Friday, May 15, 2009

Hera and Zeus

The ages old clash of husband and wife takes on a much more lethal tone when the married couple are Zeus and Hera, gods in the pantheon of spiteful and vindictive behavior. The two are, once again, feuding and have taken hostages that are dear to one another. It’s quite a marriage that those two have. In Hera and Zeus each player assumes the role of one of the gods and attempts to liberate their hostage from the other, using the help of gods and monsters from Greek mythology. The card game is for two players and takes about 45 minutes to play.

Each player has a deck of cards that contains all of their allies in the battle, as well as the hostage that they have taken. Hera has taken Io, while Argus is imprisoned by Zeus. The game ends when the hostage is freed, or when either player is unable to use all of their action points in a given turn. Players put cards face down on the table and build columns and rows of their forces to oppose the enemy. Most cards have a number which represents their strength in combat, the higher the better. The mighty Poseidon battles at a 7, while an Amazon has a score of 2. Some cards contain the mythology symbol to indicate that they also have some sort of non combat power. Dionysus, Pandora, and Pythia are just a few of the gods that have thrown themselves into the fray.

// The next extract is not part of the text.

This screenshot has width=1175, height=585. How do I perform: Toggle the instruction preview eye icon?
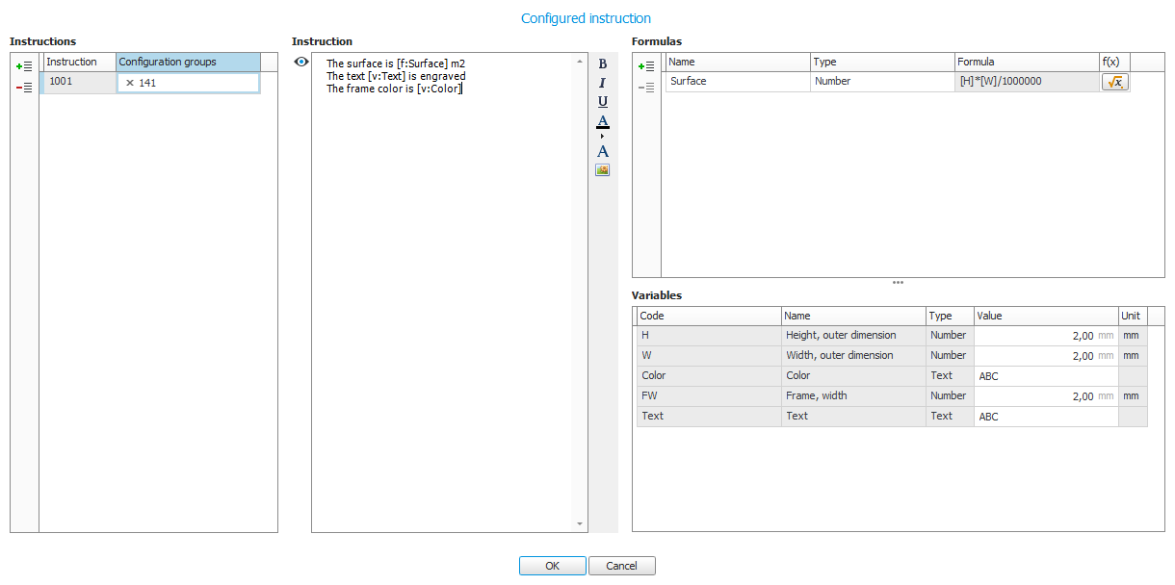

There are a lot of different cards that all have unique powers, fortunately the game comes with a little cheat sheet for each player to help keep track of what each one does. The cards are just okay. I am not a big fan of the art. Mythology is such a great subject for visual representation, but the illustrations here fall a little short in my opinion. Both Zeus and Hera are represented by small wooden tiles, instead of cards like every other character in the game. It seems pointless, especially since the tiles are not that nice. And if it was not for these tiles the entire game could fit into a small box for a deck of cards. But with the tiles the game instead requires slightly larger packaging, so it does not travel as well as a quick two player game should.

The game ultimately winds up as a battle of attrition since most cards are pretty vulnerable. A strong card like Artemis (6 strength) can be defeated by Medusa (0 strength). Medusa can not attack an opponent, but wins any combat in which she is attacked, unless she is attacked by an Amazon or a Hero (2 strength). Poseidon and Nemesis are vulnerable to Pythia. Even the normally unstoppable Hera and Zeus can be defeated by the Pegasus, it of the 1 strength. The result is a lot of back and forth, which is fun and keeps the game moving along. Just when I thought I had my opponent on the ropes I found myself scrambling for reinforcements. The strategy is both long term and short term. Sometimes it seems necessary to throw something down to plug a hole in your defenses, and at other times you are planning several turns ahead. It’s good.

The majority of the game is fun, but the ending lacks a bit. Rather than building to an exciting climax, it just sort of runs out. Or the ending comes out of nowhere, such as when Pegasus takes the hostage (Io or Argus) from the hand. With a little bit of luck it is easy to protect Io and Argus (the Pegasus card has the potential to end the game very quickly, but it takes some luck to accomplish) so the more likely ending occurs when a player is essentially cornered and unable to use their actions points. To me it is always better when a game ends upon a player’s actions, rather than another player’s inaction. It’s as if a player is losing the game, rather than a player winning the contest.

Unlike Age of Mythology, Zeus and Hera is a mythological game that is actually fun to play. It does a good job of incorporating mythology into game effects. Hades, lord of the dead, is able to bring a card back from the discard pile. The chaotic and unpredictable Dionysus is able to move cards around in the columns and rows (way better than it sounds). It is also a game that has a lot of replay value as repeated play sheds insight into strategy and planning, allowing players to grow into the game. It’s probably not the best two player game out there, but is still enjoyable.